Federal authorities are investigating a Pennsylvania company after the masks it sold to the Cleveland Clinic turned out to be faulty

Cleveland Clinic scammed out of $1.8 million for faulty masks

October 26, 2021
by John R. Fischer, Senior Reporter
A Pennsylvania company is under investigation for sending more than 400,000 fake N95 masks to the Cleveland Clinic last year, which paid $1.8 million for the faulty products.

The clinic made the discovery after distributing more than 50,000 masks to healthcare workers, when some who were working on high-risk wards earlier this year tested positive. The company, Q2 Solutions, was identified as a third-party provider that sold the masks to the Cleveland Clinic. It operates several retail websites selling PPE, according to a filing by federal prosecutors in the U.S. District Court in Cleveland.

The prosecutors are requesting that the judge allow the government to seize the counterfeit masks shipped to Cleveland. “The investigation indicates that Q2 Solutions may have sold counterfeit PPE to at least 20 medical facilities,” they said in the filing.

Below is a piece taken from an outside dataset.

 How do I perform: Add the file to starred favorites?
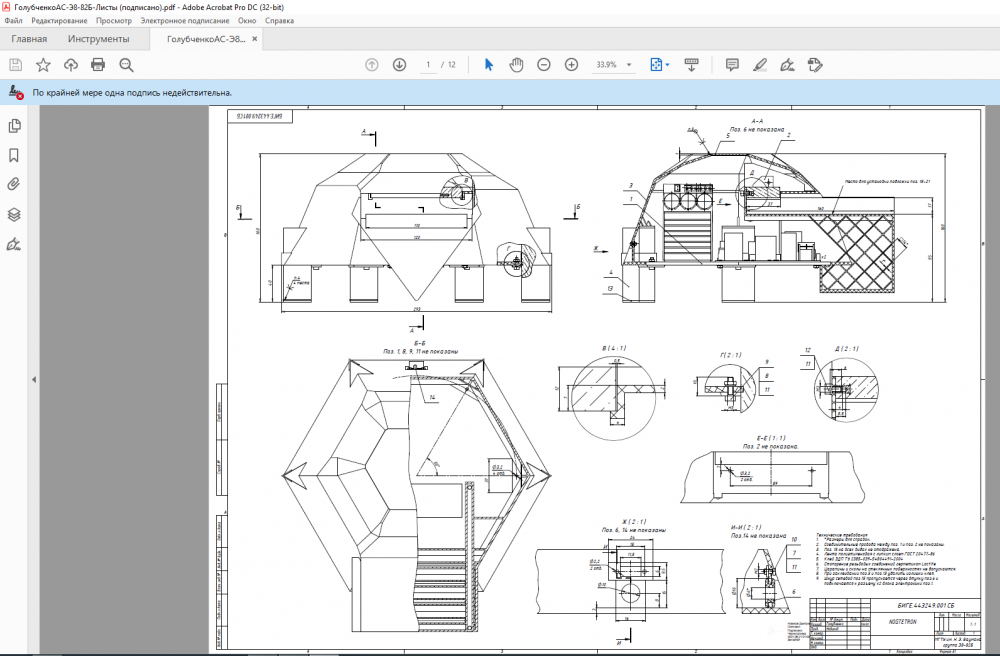pos(43,65)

Q2 Solutions’ attorney Keith Gregory says the company denies the allegations, but that the federal investigation prevented him from commenting further, reported Cleveland.com.

The company is also accused of sending boxes of faulty masks to hospitals in Connecticut and Delaware. According to Cleveland.com, Homeland Security agents receiving word in December that Nanticoke Memorial Hospital in Delaware received 35,000 N95 surgical masks from Q2 Solutions for $164,500. N95s must meet standards from the U.S. National Institute for Occupational Safety and Health and filter 95% of airborne particles.

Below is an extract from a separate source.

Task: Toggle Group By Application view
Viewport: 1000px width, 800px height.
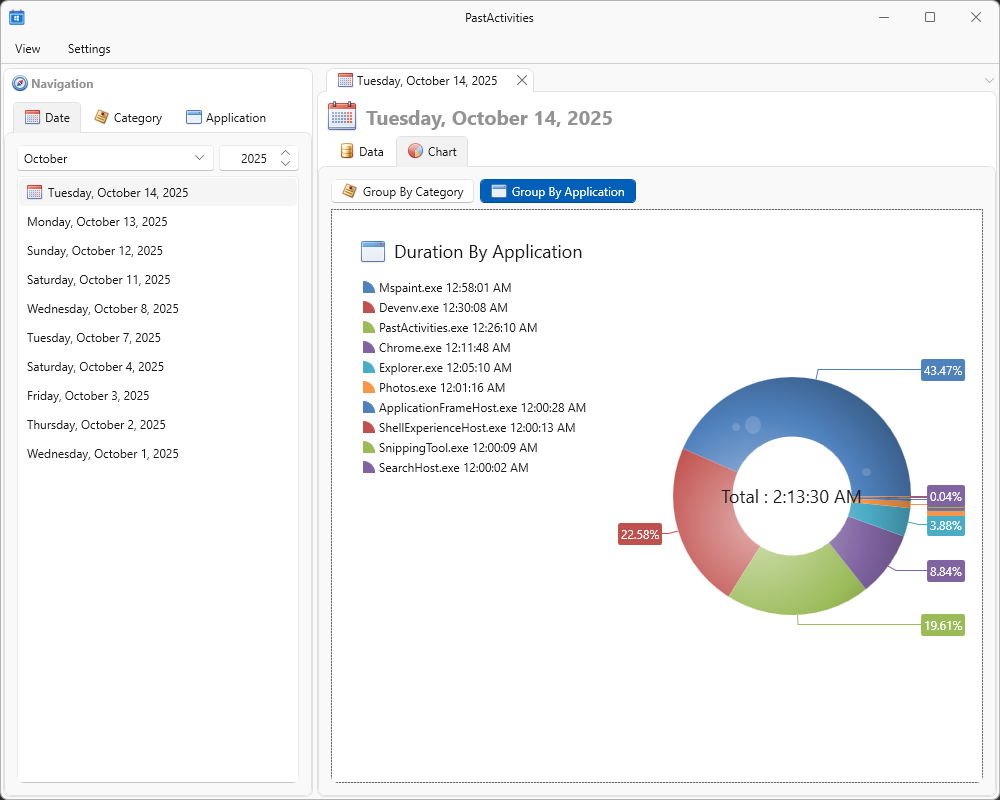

Employees there complained that the masks did not fit and had “the smell of oil or chemical” in them. Administrators reached out to the manufacturer, 3M Innovative Properties Co., which determined the masks were fake. Federal agents say that Q2 Solutions also lied to the hospital about doing business with other hospitals, including ones in Tennessee and North Carolina.

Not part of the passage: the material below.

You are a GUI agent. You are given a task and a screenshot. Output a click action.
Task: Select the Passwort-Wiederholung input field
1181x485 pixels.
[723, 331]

The Cleveland Clinic reported a similar experience. It said that a Q2 Solutions employee had emailed it about the sale and that when it requested proof of authenticity, the company sent video and photographs of a warehouse filled with N95 masks. The clinic placed four orders for a total of 100,080 masks and paid $440,352 for the first shipment and $450,360 for each of the next three. But nurses in January noticed the masks did not fit well and were too small. When the clinic contacted 3M, it said the masks were bogus based on their improper printing and packing and physical appearance.

The healthcare system took immediate steps to remove the counterfeit masks from its hospital and replace them with authentic ones, but says through August, that it was not repaid by Q2 Solutions. “We continue to work with authorities on their investigation and remain committed to helping prevent healthcare-related fraud,” the clinic said in a statement Wednesday.

The clinic did not inform law enforcement of employees becoming ill with COVID-19 while using the masks, and it is unknown how federal agents obtained that information. Federal officials say Q2 Solutions also shipped more than 65,000 masks to Stamford Hospital in Connecticut earlier this year for $317,340. They seized 535 boxes of the masks in March, according to the filings.

A Premier report back in April found that meeting demands for PPE like masks was still a challenge, despite a slow recovery in supplies. Researchers attributed the cause to a supply chain imbalance created by massive increases in global PPE demand, which drove up raw material prices. This, in turn, impacted the cost of finished goods and led providers to add on additional costs to their already strained margins.

3M said on its website that it has received nearly 16,000 reports of fraud and that law enforcement has seized more than 55 million counterfeit masks. A number of scams involving fraudulent PPE have been uncovered this year. A Massachusetts hospital worker back in April saved frontline physicians from potential exposure when he found that tens of thousands of N95 surgical masks he had ordered were counterfeit after examining the labeling on them.

The City of Houston did not fare as well in June when it was swindled out of roughly $1.7 million that it spent on more than 900,000 defective masks. While federal authorities seized the funds paid for the faulty masks from the company that sold them to the city, the money was not returned, despite a request.